I'm looking for the most efficient way to calculate the minimum number of bytes needed to store an integer without losing precision.
e.g.
int: 10 = 1 byte
int: 257 = 2 bytes;
int: 18446744073709551615 (UINT64_MAX) = 8 bytes;
Thanks
P.S. This is for a hash functions which will be called many millions of times
Also the byte sizes don't have to be a power of two
The fastest solution seems to one based on tronics answer:
int bytes;
if (hash <= UINT32_MAX)
{
if (hash < 16777216U)
{
if (hash <= UINT16_MAX)
{
if (hash <= UINT8_MAX) bytes = 1;
else bytes = 2;
}
else bytes = 3;
}
else bytes = 4;
}
else if (hash <= UINT64_MAX)
{
if (hash < 72057594000000000ULL)
{
if (hash < 281474976710656ULL)
{
if (hash < 1099511627776ULL) bytes = 5;
else bytes = 6;
}
else bytes = 7;
}
else bytes = 8;
}
The speed difference using mostly 56 bit vals was minimal (but measurable) compared to Thomas Pornin answer. Also i didn't test the solution using __builtin_clzl which could be comparable.
Use this:
int n = 0;
while (x != 0) {
x >>= 8;
n ++;
}
This assumes that x contains your (positive) value.

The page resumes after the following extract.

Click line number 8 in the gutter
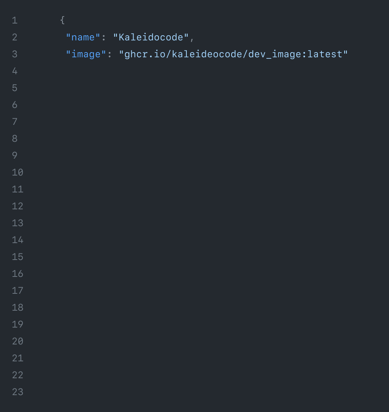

Note that zero will be declared encodable as no byte at all. Also, most variable-size encodings need some length field or terminator to know where encoding stops in a file or stream (usually, when you encode an integer and mind about size, then there is more than one integer in your encoded object).
You need just two simple ifs if you are interested on the common sizes only. Consider this (assuming that you actually have unsigned values):
if (val < 0x10000) {
if (val < 0x100) // 8 bit
else // 16 bit
} else {
if (val < 0x100000000L) // 32 bit
else // 64 bit
}
Should you need to test for other sizes, choosing a middle point and then doing nested tests will keep the number of tests very low in any case. However, in that case making the testing a recursive function might be a better option, to keep the code simple. A decent compiler will optimize away the recursive calls so that the resulting code is still just as fast.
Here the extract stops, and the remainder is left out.